Thursday, December 06, 2012

The Phases of Lyme


I finally started reading this book today.  Although I knew it to be an excellent resource, I just couldn't find it in me to read it while I was really ill.  I think, at the time, I just couldn't handle the information.  I was too scared.  But now that I've emerged from this illness, I think I can look at the topic more objectively.

Pamela Weintraub is a medical journalist who contracted Lyme disease in the early 1990s, along with her husband and two children.  So far, I've only read the Foreward and Introduction, but one statement really rang true for me and so many others with Lyme:

"When the head of infectious disease at Northern Westchester Hospital put his imprimatur on the diagnosis, we had an explanation for Jason's illness and an inkling as to what might be wrong with the rest of us, at last.

Our nightmare had just begun."  (p. 2)

Doesn't that sum it up?!  "Our nightmare had just begun."

This got me thinking about the whole process you go through from first symptoms to cure/remission.  In my opinion, Lyme sufferers go through 4 phases.
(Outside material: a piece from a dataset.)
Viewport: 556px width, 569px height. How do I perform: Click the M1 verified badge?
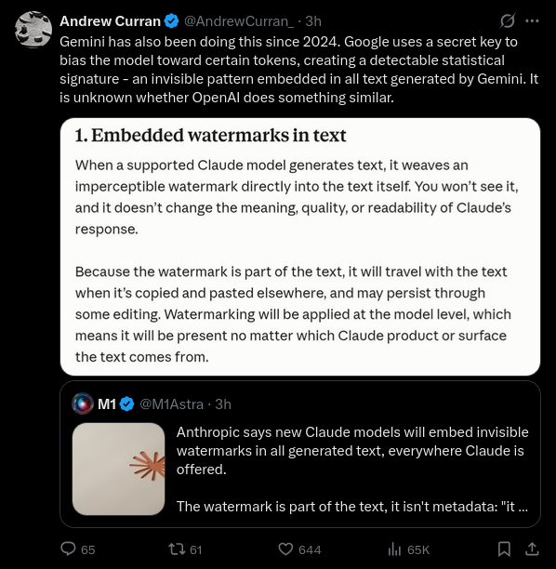tap(126, 404)
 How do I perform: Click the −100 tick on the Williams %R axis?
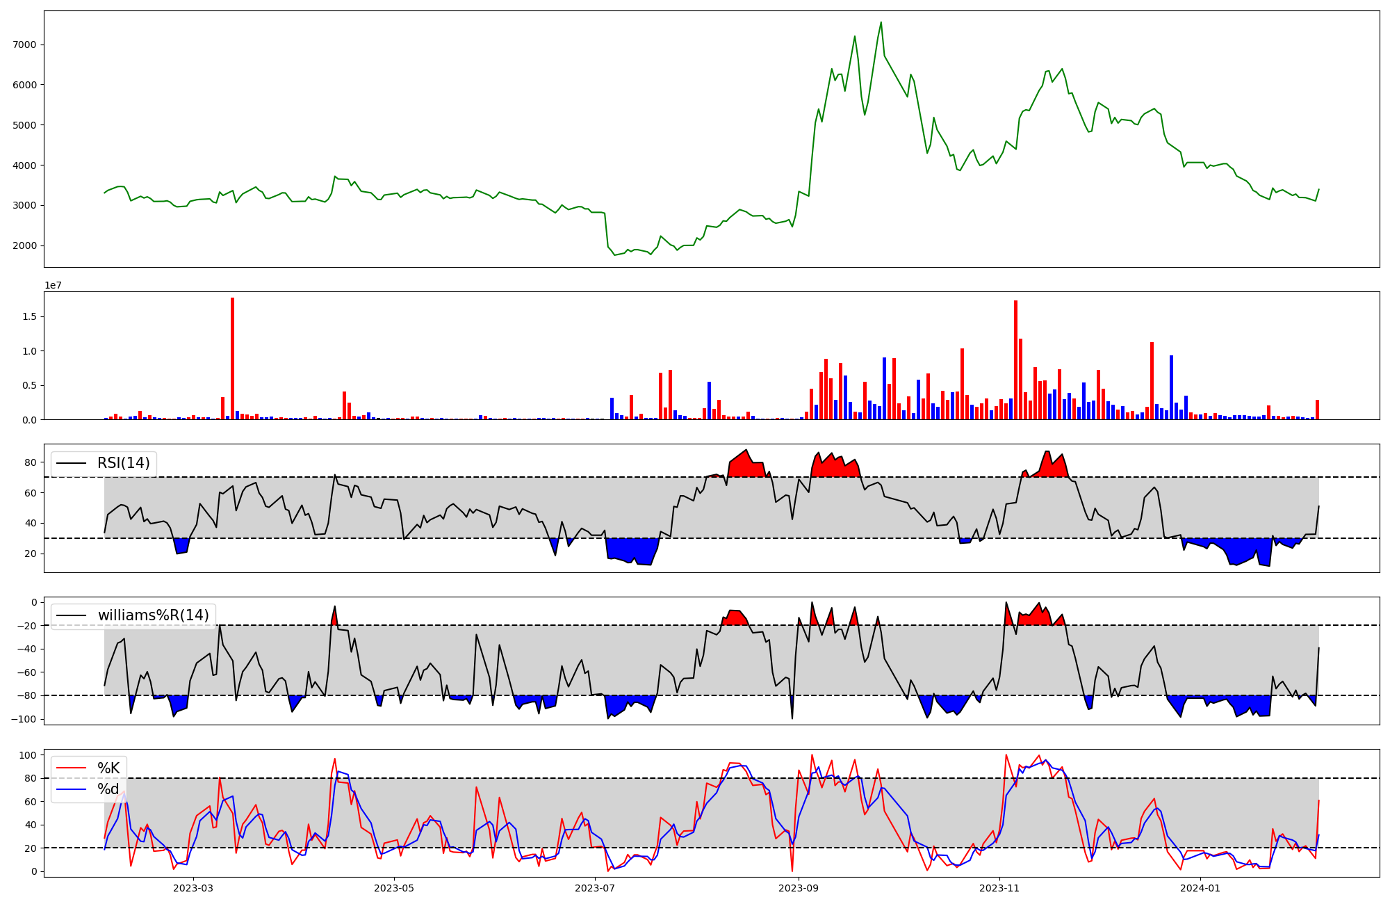click(24, 719)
Phase 1 is when you are trying desperately to figure out what is wrong with you.  The doctors can't find anything conclusive, you have testing done, and nothing jumps out at even the specialists.  They might even tell you it's stress or anxiety!  You fight back.  You research things on your own.  You come up with the possibility of Lyme disease, and you send your blood to Igenex.  You discover that it IS Lyme!  You are so relieved that you have figured this out, without even the help of the local medical community.  Now, you can start treatment and get your life back!

Not so fast. 

You enter Phase 2.....the real beginning of the nightmare!  You search for a physician who will treat you.  No doctor around will touch you with a ten-foot pole.  They don't believe your Igenex results.  You search for a Lyme-literate medical doctor.  You contact Lyme groups for information.  You finally find a doctor, but he is in another country!  You get on a waiting list....and you wait, and wait, and wait....helpless at this point.  And you wonder how you will manage to get to appointments when you're feeling so weak and horrible.  Not to mention how you are going to pay for this treatment.  It's all so mindboggling, as you try to figure this out in your Lyme-fogged brain. 
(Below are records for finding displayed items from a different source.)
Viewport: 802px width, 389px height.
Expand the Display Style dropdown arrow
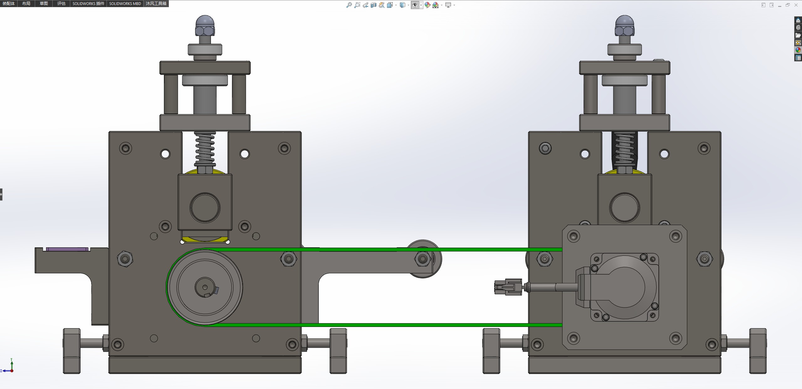(x=408, y=5)
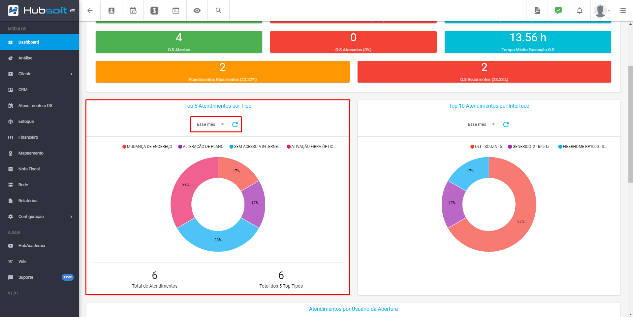Refresh the Top 5 Atendimentos chart
Image resolution: width=633 pixels, height=317 pixels.
coord(235,124)
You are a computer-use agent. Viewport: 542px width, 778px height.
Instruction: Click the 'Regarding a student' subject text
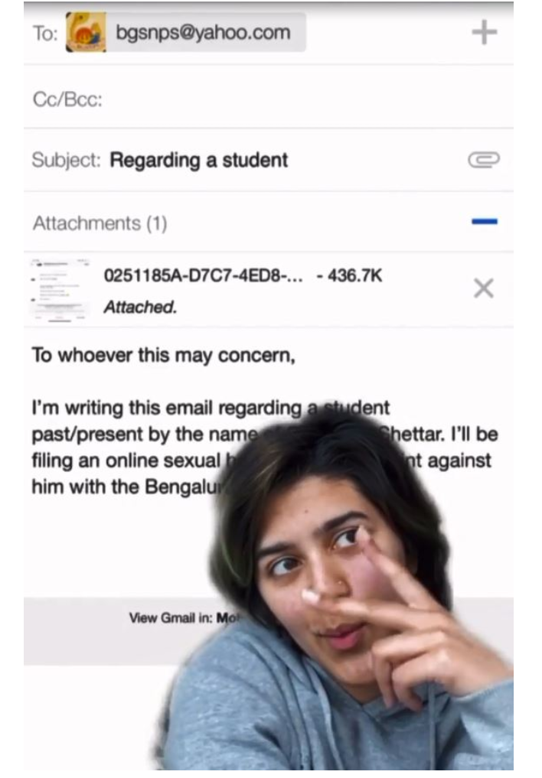198,160
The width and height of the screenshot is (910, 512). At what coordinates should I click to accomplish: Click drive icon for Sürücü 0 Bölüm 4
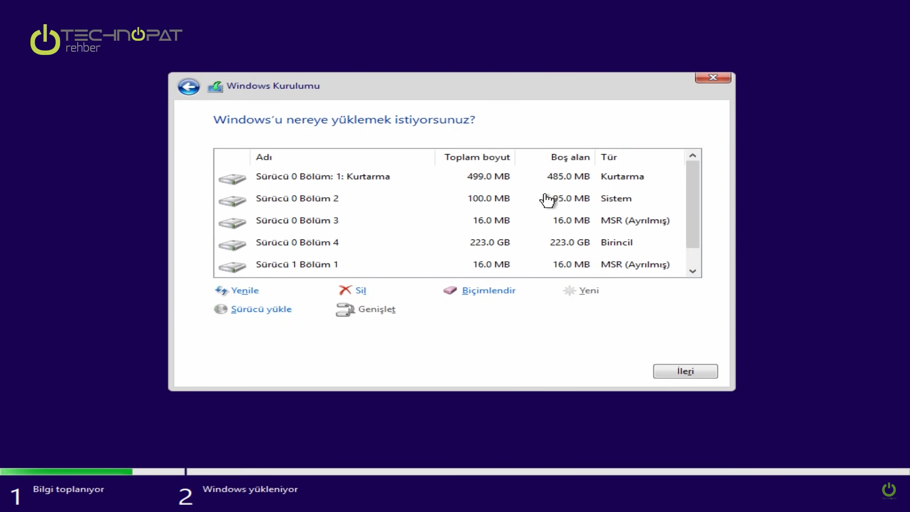tap(232, 245)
But the story continues.....Phase 3.  You get the logistics all ironed out, and you begin treatment.  You're afraid because your doctor is so far away.  What if you have side-effects from the medication?  What do you do if you get worse?  You experience your first herxheimer reaction and you get really scared.  You read, and read, and read.  Looking things up on the internet practically becomes an obsession.  You search for websites and blogs.  You connect with other Lyme sufferers who can encourage you.  You have your ups and downs.  But slowly, over time, you start to improve.  You get a little better with each passing month.  You gain more confidence in your LLMD (who family and friends, and certainly your GP may think is a quack), and you're so grateful to have found him. 
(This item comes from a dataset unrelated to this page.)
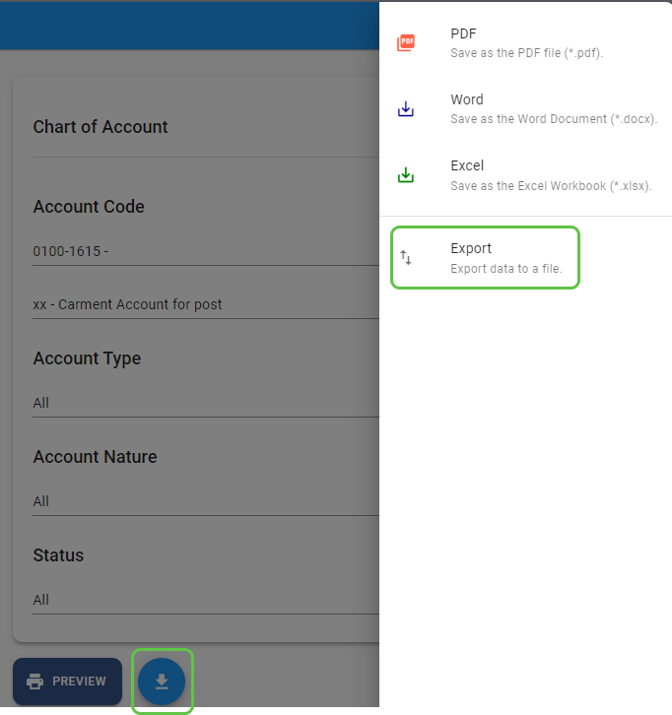Click the 'Save as the Excel Workbook' description
Image resolution: width=672 pixels, height=715 pixels.
tap(551, 185)
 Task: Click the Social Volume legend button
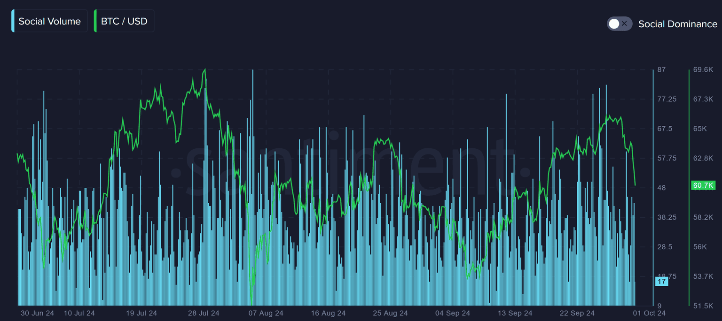[x=49, y=21]
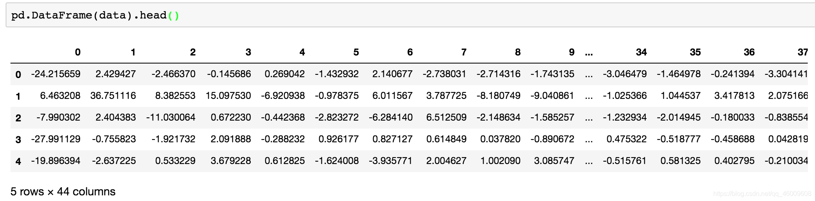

And then comes the last phase.....Phase 4.  You actually recover!  You realize that you haven't herxed in a few months, and your symptoms have just faded away.  You are sleeping so much better, and the pain is gone.  It's a miracle!  And now it's time to come off the medication.  You can hardly believe that you made it through, but you did.  And now you try to take the best care of yourself that you can, to keep your immune system strong so you don't relapse.  You get back to your job, your friends, and your favourite activities.  You begin to enjoy life again, and are forever thankful for everyone who helped you along the way, and for your LLMD. 

After all you've been through, you are forever changed.  You truly have a new perspective on life.